When it comes to having to deal with the media, there are few managers in world football quite as well-versed as Arsene Wenger.
While he may be emotional in the immediate aftermath of a defeat, at the club’s training ground for press conferences ahead of fixtures he is incredibly engaging company.
The Frenchman is charming and witty, often coming out with humorous one-liners that have the assembled media hanging on his every word.
Wenger very much holds court over proceedings and is willing to talk about anything from religion to politics in a range of languages. The 68-year-old has even paid respect to global stars outside of the world of football during his press briefings, as shown by his brilliant off-the-cuff tribute following the death of David Bowie in January 2016.

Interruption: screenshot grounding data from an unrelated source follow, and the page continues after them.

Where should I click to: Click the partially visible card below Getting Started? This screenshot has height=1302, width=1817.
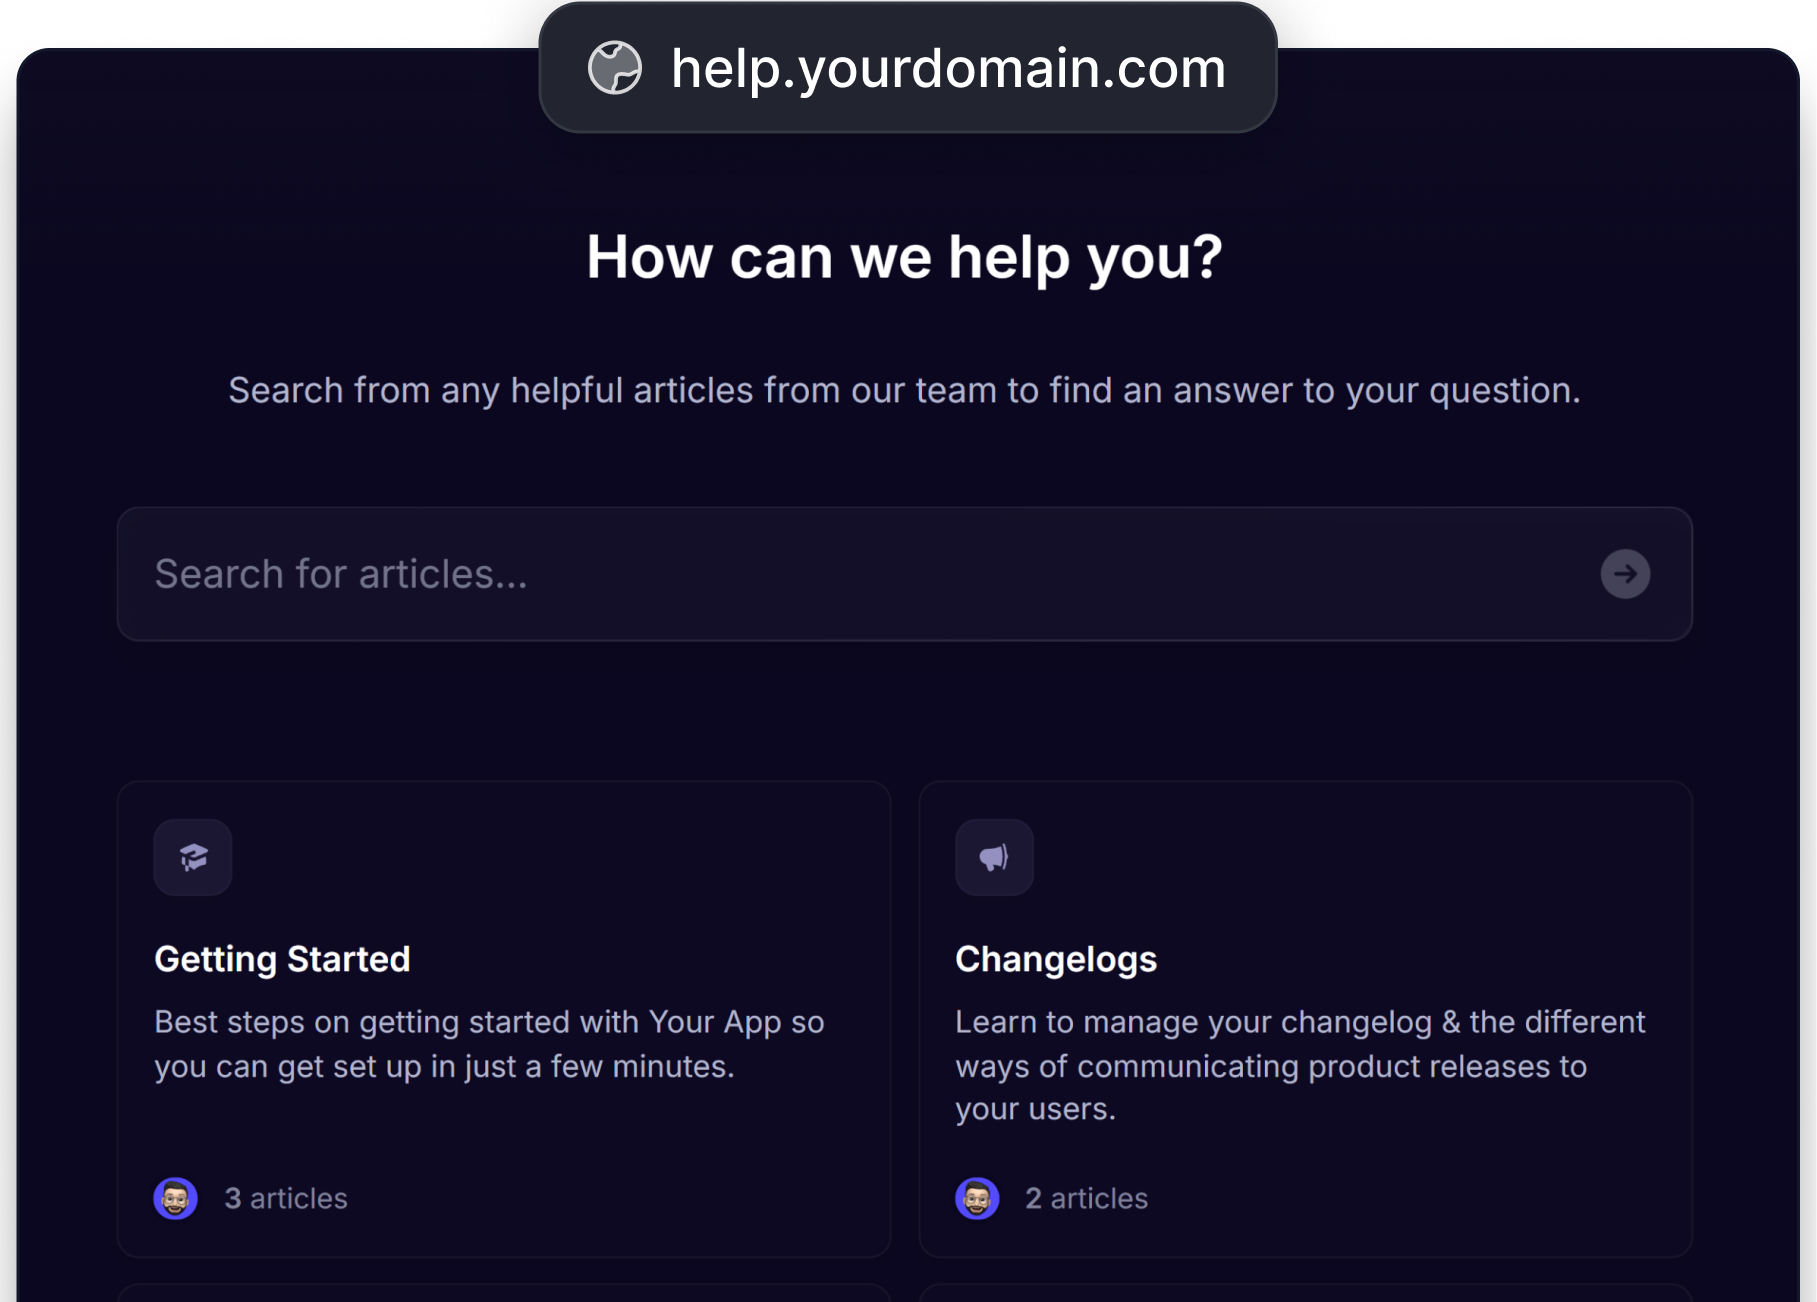pos(504,1293)
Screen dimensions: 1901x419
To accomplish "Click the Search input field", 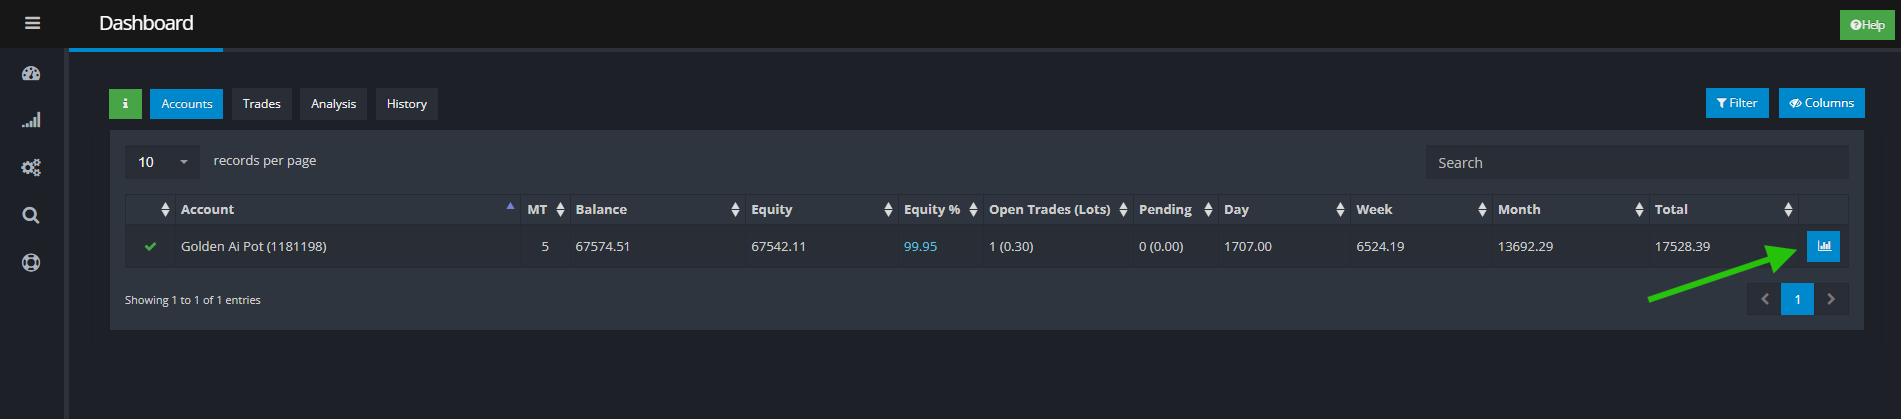I will click(x=1636, y=163).
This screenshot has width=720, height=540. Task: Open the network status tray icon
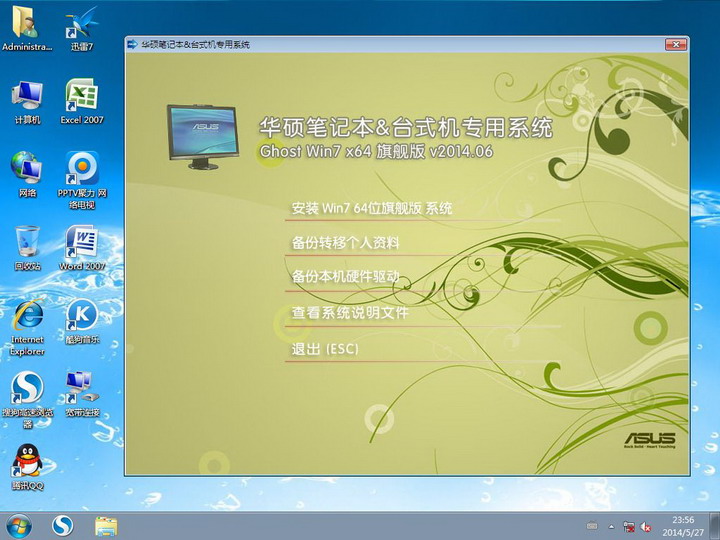(x=628, y=526)

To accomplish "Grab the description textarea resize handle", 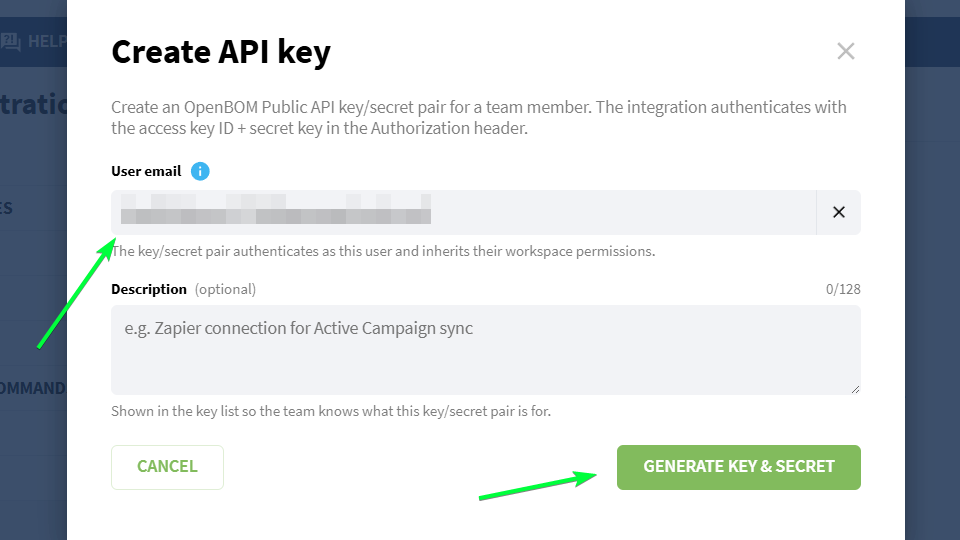I will click(855, 389).
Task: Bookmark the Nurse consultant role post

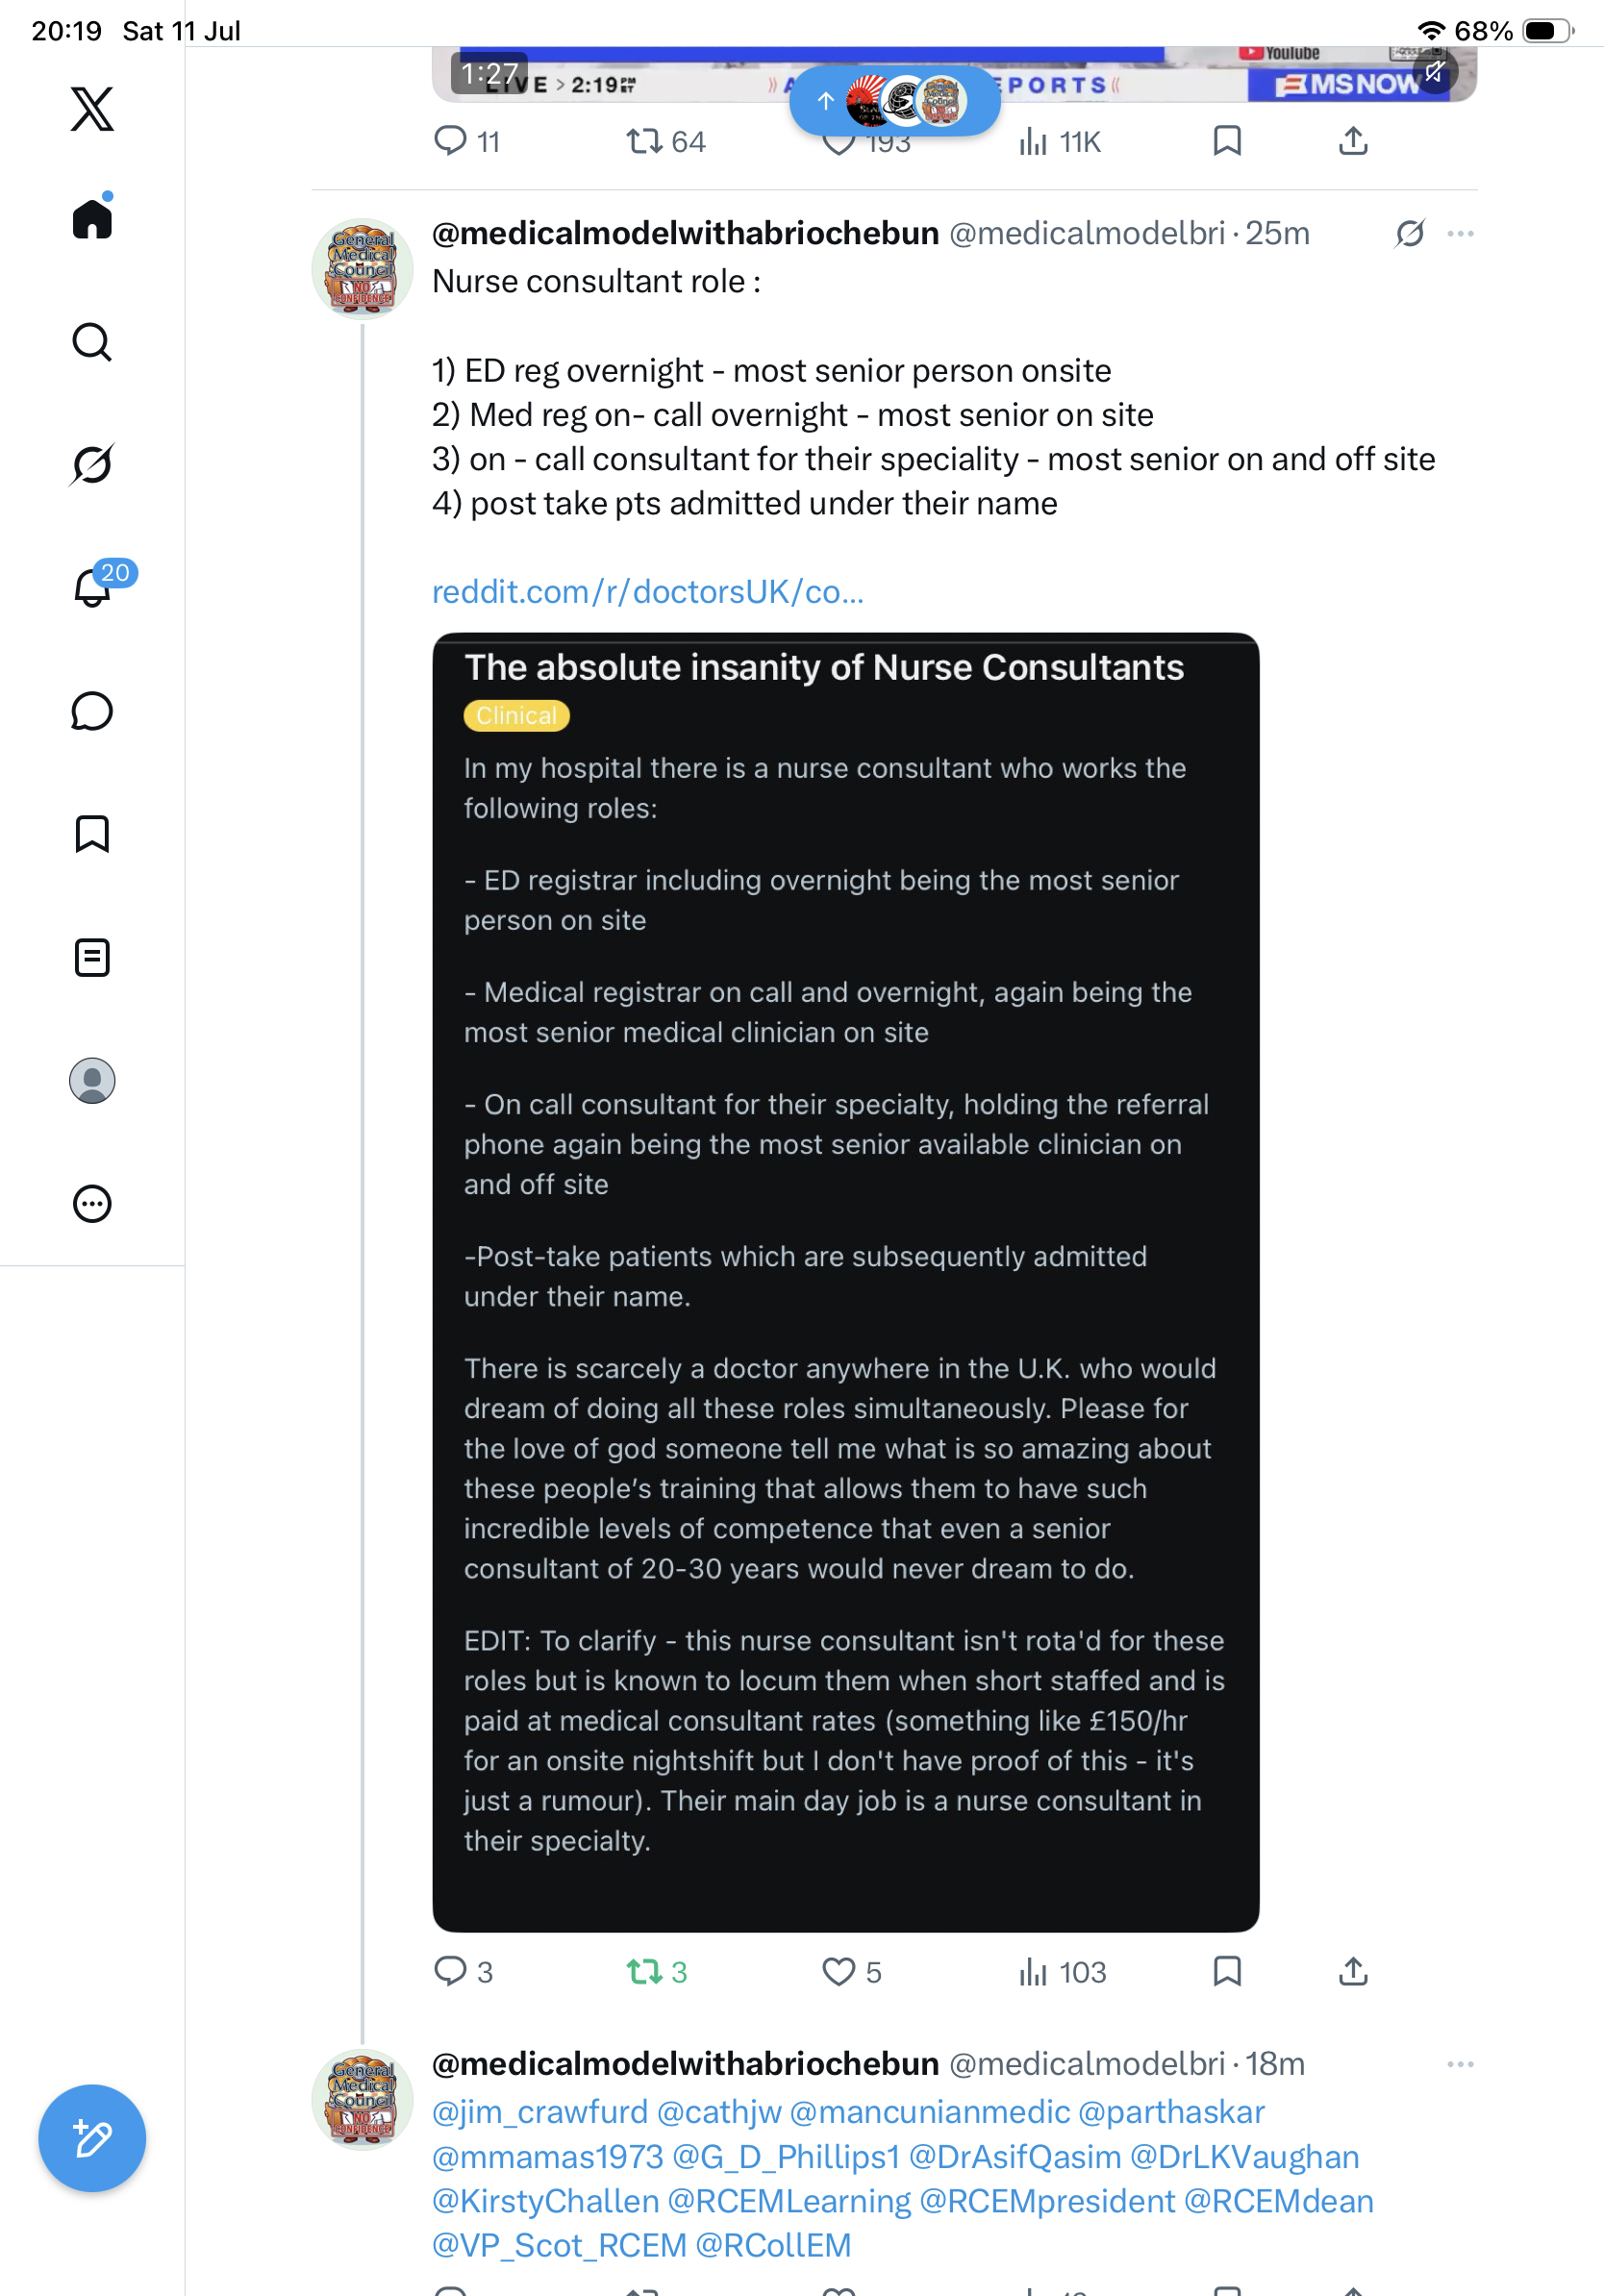Action: [x=1227, y=1972]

“I must say, the message he gave to my generation was very important because it was after the Second World War and it was basically - be strong enough to be yourself,” said Wenger.
But yesterday Wenger was in no mood to talk as the media descended on Arsenal’s snow-covered training ground.
After Sunday’s Carabao Cup final loss to Manchester City, Wenger’s position as manager of Arsenal has come under more scrutiny than ever before.
Some will argue that last season’s circus around whether the Frenchman would sign a new contract was more fractious than the current climate, but the fact that a list of candidates to replace him is now being reported by national newspapers in England suggests otherwise.
Indeed, it has been reported that Wenger’s position will be reviewed by the Arsenal board in the summer as he hinted during the club’s annual general meeting in October of last year.
“I want to see what the board thinks of my performance,” Wenger said then. “After that we decide where we go from there. My desire has always been to respect my contracts, but that is what I meant.”
However, with that information now once again in the public eye and Arsenal struggling in the Premier League, Wenger was not so keen to discuss it yesterday. This time there was no quick or witty response to defuse the situation as instead a heated exchange followed.
“My position is my position,” said Wenger, when asked if his job would be reviewed by the club’s hierarchy in the summer.
“Honestly, that’s the last worry I have at the moment. My worry is to focus, to get the team ready for tomorrow’s game.”
The journalist then pressed Wenger if he was aware that there was a review due at the end of the season.
“I just told you, I just gave you the answer of what my way of thinking is,” replied the Arsenal manager, uncharacteristically fidgeting in his seat.
“It’s the next game. We are in that kind of situation where you want to focus on the next game. I don’t ask you if your position is reviewed at the end of the season.”
Pushed to explain further, Wenger again hit back and replied: “I just told you the answer.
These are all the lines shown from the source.